Altered cognitive performance and synaptic function in the hippocampus of mice lacking C3

- C3 KO male mice show enhanced spatial learning despite reduced hippocampal neurogenesis.
- Release probability of CA3-CA1 synapses is reduced in C3 KO mice.
- Overall synaptic efficacy in the C3 KO hippocampus is unaltered.
- C3 negatively regulates the number of hippocampal CA3-CA1 synapses.
- C3 KO mice do not show spontaneous epileptiform activity in the hippocampus.

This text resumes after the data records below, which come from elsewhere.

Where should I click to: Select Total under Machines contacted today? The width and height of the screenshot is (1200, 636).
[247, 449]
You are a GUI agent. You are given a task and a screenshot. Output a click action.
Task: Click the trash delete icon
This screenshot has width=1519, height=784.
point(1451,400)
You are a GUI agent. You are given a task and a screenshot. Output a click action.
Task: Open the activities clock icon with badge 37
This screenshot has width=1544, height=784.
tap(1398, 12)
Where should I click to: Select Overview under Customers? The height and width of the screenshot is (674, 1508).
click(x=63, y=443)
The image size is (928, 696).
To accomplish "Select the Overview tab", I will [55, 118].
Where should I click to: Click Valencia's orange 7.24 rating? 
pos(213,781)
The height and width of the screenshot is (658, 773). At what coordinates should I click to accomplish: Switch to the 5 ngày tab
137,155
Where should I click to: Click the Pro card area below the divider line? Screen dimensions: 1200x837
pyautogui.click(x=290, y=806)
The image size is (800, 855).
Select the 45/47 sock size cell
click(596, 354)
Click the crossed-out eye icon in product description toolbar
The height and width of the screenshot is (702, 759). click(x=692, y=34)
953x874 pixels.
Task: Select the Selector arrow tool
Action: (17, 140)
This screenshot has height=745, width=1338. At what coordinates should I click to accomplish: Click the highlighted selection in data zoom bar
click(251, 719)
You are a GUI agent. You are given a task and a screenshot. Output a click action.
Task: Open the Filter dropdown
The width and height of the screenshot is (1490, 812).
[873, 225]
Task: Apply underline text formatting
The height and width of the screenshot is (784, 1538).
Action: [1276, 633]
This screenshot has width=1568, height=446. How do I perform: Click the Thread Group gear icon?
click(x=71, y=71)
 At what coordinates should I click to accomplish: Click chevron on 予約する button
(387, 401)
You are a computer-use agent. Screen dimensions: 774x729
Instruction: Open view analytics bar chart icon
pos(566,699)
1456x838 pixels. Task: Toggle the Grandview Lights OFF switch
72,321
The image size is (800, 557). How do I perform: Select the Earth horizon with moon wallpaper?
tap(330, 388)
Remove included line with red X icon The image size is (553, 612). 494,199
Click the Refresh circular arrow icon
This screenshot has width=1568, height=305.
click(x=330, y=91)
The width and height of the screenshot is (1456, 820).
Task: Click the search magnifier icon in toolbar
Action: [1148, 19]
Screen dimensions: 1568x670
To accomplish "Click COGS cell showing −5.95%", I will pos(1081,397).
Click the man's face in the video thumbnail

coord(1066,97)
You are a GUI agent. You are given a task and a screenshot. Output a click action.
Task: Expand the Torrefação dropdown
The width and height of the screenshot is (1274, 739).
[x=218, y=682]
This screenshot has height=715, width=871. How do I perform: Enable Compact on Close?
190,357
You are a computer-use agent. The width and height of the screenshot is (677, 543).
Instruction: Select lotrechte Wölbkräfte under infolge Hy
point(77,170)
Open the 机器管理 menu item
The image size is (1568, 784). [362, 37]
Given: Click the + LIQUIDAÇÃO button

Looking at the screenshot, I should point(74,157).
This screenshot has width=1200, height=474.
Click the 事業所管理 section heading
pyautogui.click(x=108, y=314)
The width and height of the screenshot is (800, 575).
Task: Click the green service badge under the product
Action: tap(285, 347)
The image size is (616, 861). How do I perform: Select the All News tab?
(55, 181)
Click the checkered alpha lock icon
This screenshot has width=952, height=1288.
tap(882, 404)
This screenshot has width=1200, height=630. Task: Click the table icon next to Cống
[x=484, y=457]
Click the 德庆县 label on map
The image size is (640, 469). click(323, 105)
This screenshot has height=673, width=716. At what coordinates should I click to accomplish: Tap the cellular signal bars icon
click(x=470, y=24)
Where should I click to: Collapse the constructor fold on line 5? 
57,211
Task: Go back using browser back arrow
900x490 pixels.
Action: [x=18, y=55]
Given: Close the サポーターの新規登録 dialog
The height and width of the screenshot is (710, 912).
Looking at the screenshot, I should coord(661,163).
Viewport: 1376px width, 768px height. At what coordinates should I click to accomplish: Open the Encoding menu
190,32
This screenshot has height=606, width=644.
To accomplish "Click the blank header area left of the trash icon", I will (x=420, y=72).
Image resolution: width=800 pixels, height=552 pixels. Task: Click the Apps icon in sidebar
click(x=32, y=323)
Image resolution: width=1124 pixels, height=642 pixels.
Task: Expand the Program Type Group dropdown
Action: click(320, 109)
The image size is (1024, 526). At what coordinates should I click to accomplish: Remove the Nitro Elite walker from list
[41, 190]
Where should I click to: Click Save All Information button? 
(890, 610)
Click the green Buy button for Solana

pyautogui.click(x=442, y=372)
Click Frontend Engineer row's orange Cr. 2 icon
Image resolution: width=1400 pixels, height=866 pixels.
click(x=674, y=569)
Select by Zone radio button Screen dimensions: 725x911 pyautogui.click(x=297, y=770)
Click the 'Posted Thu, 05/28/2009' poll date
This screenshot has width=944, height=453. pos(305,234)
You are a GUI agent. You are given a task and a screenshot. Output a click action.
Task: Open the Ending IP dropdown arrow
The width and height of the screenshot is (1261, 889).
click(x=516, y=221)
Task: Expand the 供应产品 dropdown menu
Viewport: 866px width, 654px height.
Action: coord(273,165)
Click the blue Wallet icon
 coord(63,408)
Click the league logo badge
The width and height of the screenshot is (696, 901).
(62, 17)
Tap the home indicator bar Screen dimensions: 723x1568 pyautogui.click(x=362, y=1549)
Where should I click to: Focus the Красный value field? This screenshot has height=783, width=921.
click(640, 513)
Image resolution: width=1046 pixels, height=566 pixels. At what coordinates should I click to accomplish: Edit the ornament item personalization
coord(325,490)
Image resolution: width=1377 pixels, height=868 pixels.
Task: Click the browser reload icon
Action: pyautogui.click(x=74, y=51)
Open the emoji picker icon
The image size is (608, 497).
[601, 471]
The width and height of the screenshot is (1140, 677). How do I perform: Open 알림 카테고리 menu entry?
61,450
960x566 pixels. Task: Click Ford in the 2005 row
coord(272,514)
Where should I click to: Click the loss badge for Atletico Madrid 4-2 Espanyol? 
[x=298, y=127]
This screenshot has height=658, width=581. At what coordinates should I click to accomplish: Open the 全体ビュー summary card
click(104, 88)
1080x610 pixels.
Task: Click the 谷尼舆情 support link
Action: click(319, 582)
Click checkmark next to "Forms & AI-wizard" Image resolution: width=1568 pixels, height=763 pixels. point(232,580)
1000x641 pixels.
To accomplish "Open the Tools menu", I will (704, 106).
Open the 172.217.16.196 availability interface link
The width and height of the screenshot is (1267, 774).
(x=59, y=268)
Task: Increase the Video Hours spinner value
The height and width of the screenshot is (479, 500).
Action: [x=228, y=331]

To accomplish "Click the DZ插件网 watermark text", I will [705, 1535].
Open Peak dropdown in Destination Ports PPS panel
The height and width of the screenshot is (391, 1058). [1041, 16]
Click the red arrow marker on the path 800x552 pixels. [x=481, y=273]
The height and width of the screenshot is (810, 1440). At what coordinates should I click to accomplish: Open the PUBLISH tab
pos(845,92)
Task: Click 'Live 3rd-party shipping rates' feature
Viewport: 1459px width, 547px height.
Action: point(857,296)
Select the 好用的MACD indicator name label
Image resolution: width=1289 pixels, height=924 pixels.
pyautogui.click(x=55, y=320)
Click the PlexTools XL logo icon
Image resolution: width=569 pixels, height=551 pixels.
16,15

Previous work implicated the complement system in adult neurogenesis as well as elimination of synapses in the developing and injured CNS. In the present study, we used mice lacking the third complement component (C3) to elucidate the role the complement system plays in hippocampus-dependent learning and synaptic function. We found that the constitutive absence of C3 is associated with enhanced place and reversal learning in adult mice. Our findings of lower release probability at CA3-CA1 glutamatergic synapses in combination with unaltered overall efficacy of these synapses in C3 deficient mice implicate C3 as a negative regulator of the number of functional glutamatergic synapses in the hippocampus. The C3 deficient mice showed no signs of spontaneous epileptiform activity in the hippocampus. We conclude that C3 plays a role in the regulation of the number and function of glutamatergic synapses in the hippocampus and exerts negative effects on hippocampus-dependent cognitive performance.